*MATERIAL PROVIDED*:
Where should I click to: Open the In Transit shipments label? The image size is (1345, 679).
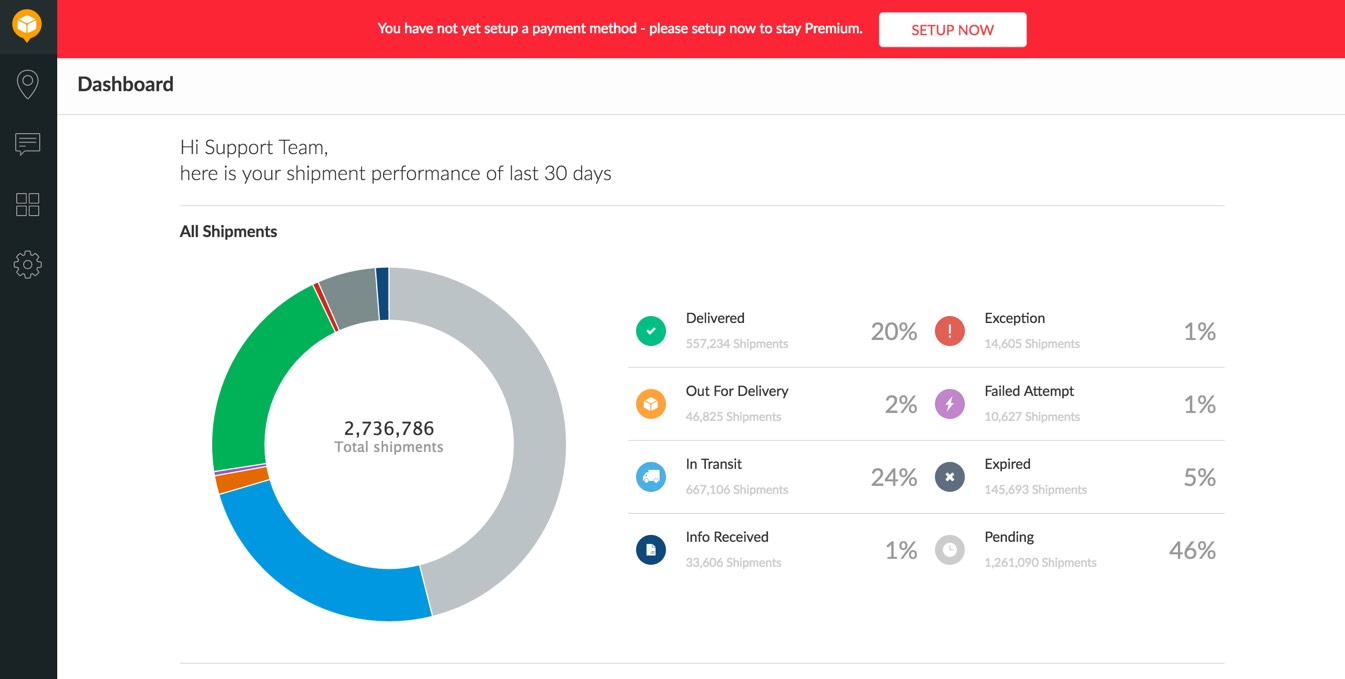point(714,464)
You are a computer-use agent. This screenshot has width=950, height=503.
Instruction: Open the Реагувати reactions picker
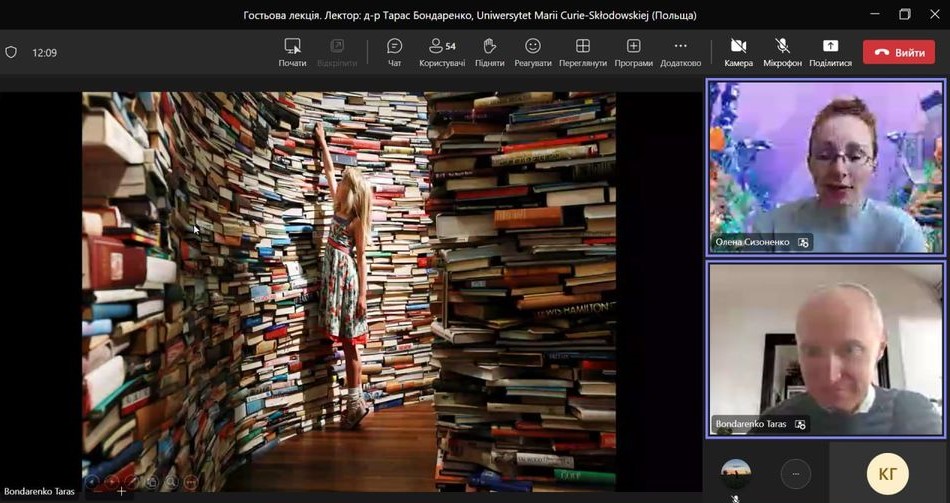pyautogui.click(x=533, y=52)
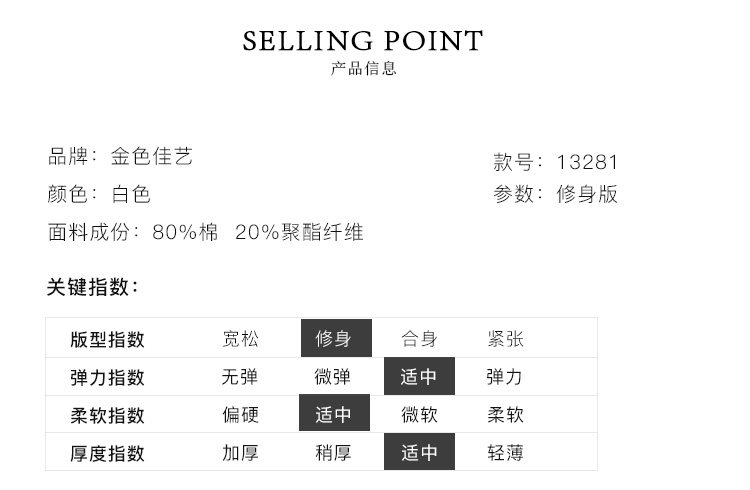Click the 面料成份 fabric composition text
750x490 pixels.
tap(205, 233)
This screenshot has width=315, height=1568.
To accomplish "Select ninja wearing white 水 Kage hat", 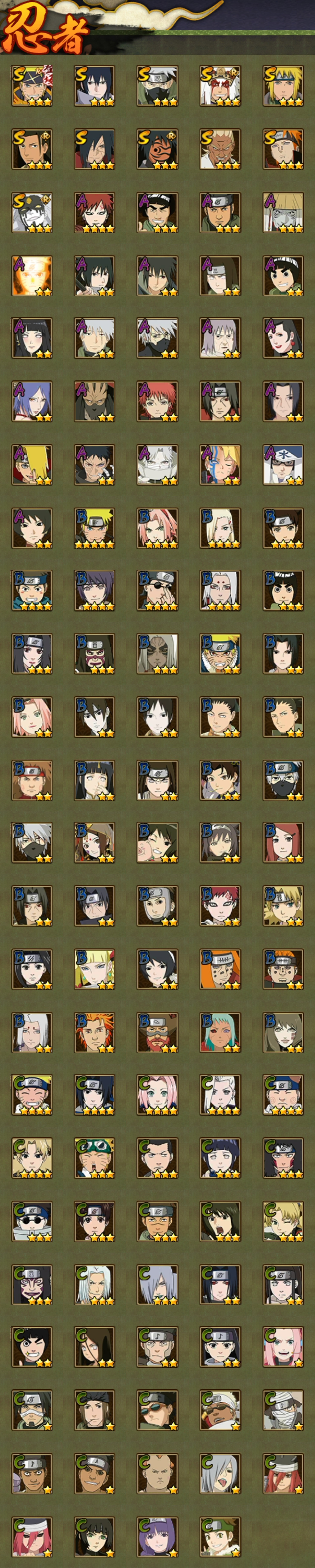I will pos(283,465).
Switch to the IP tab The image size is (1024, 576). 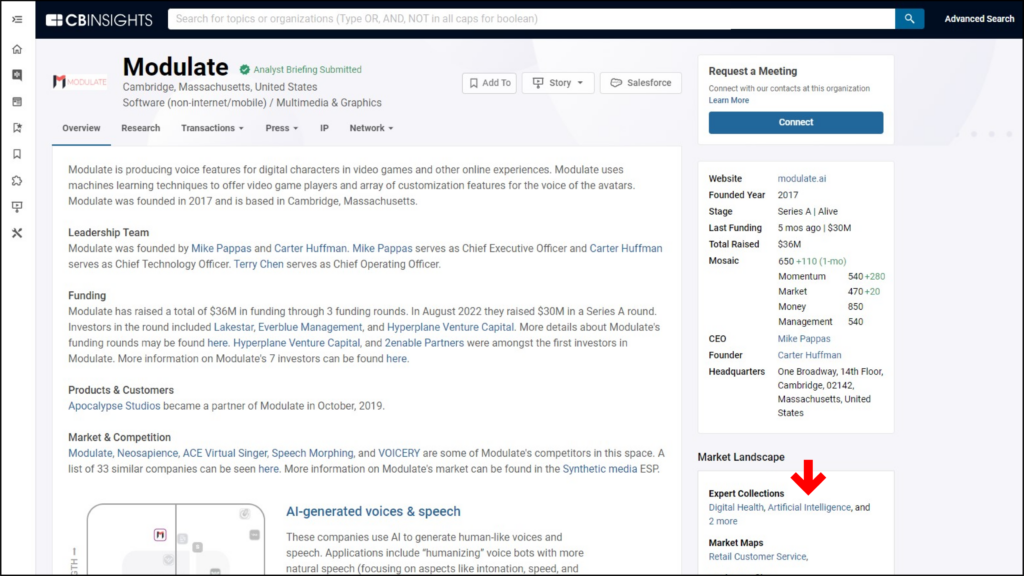(324, 128)
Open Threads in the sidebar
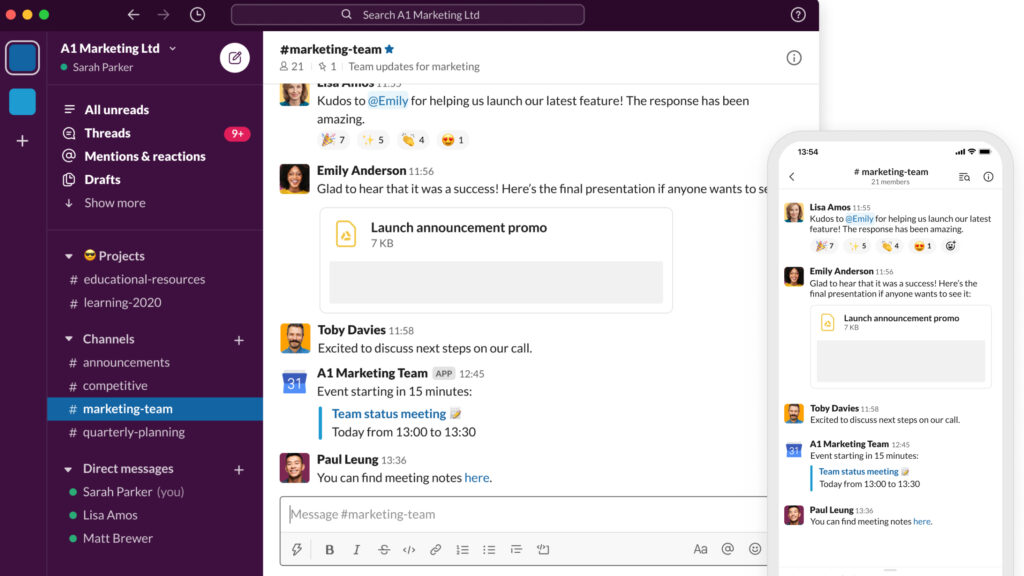1024x576 pixels. (x=107, y=133)
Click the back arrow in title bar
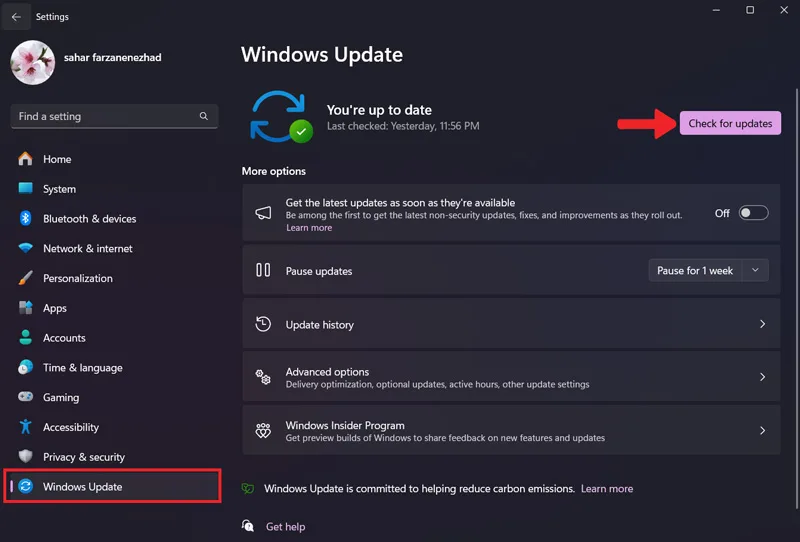Viewport: 800px width, 542px height. 16,17
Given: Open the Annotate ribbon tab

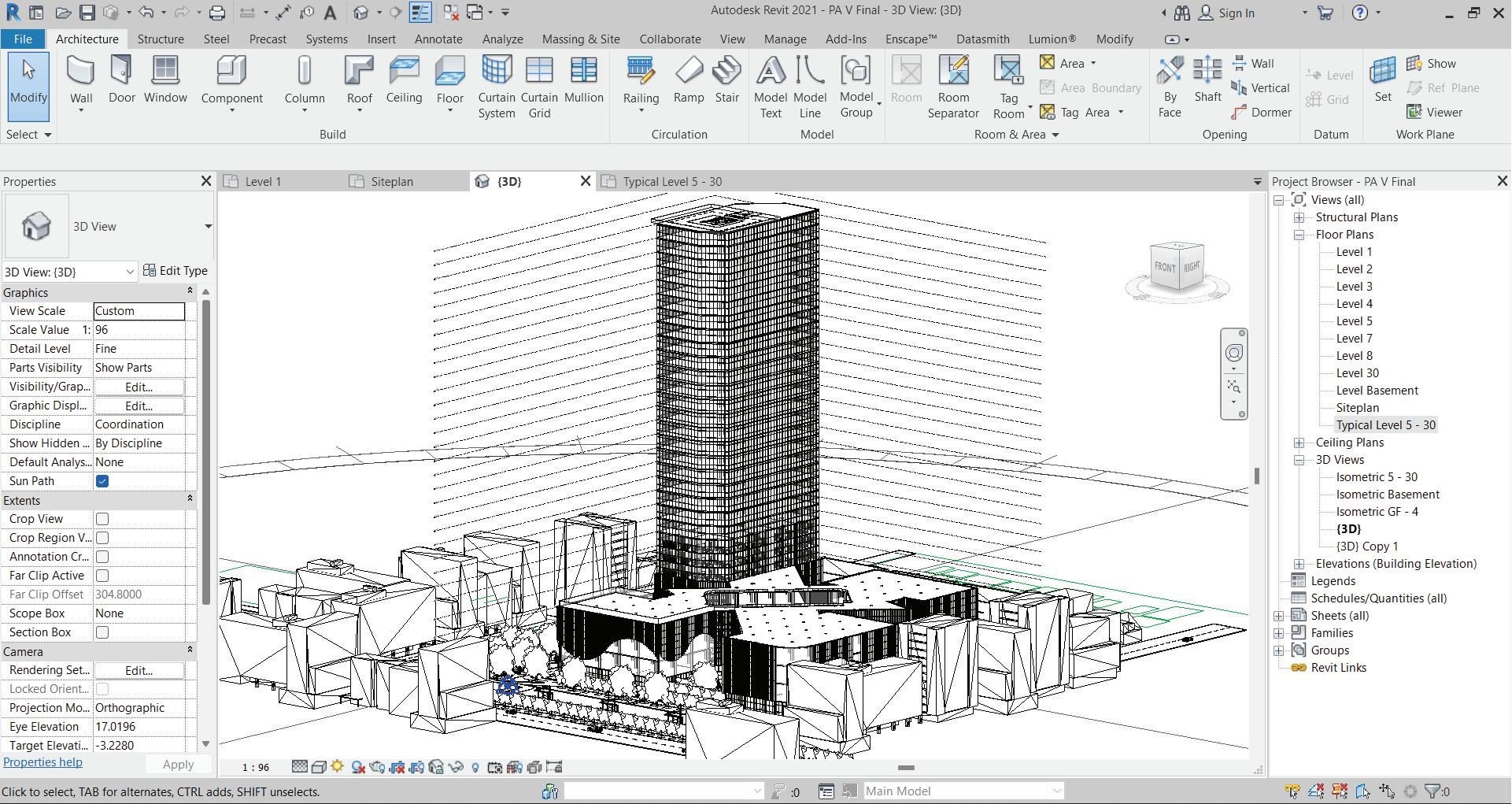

*YOUR INSTRUCTIONS*:
Copy the final stretch of lines, starting at the one that holds "Click the back arrow in title bar" and ending at the last line of the data, exactly; omit pictures.

*RESPONSE TO THIS TASK*:
Click the back arrow in title bar
Viewport: 800px width, 542px height. 16,17
Given: Open the Annotate ribbon tab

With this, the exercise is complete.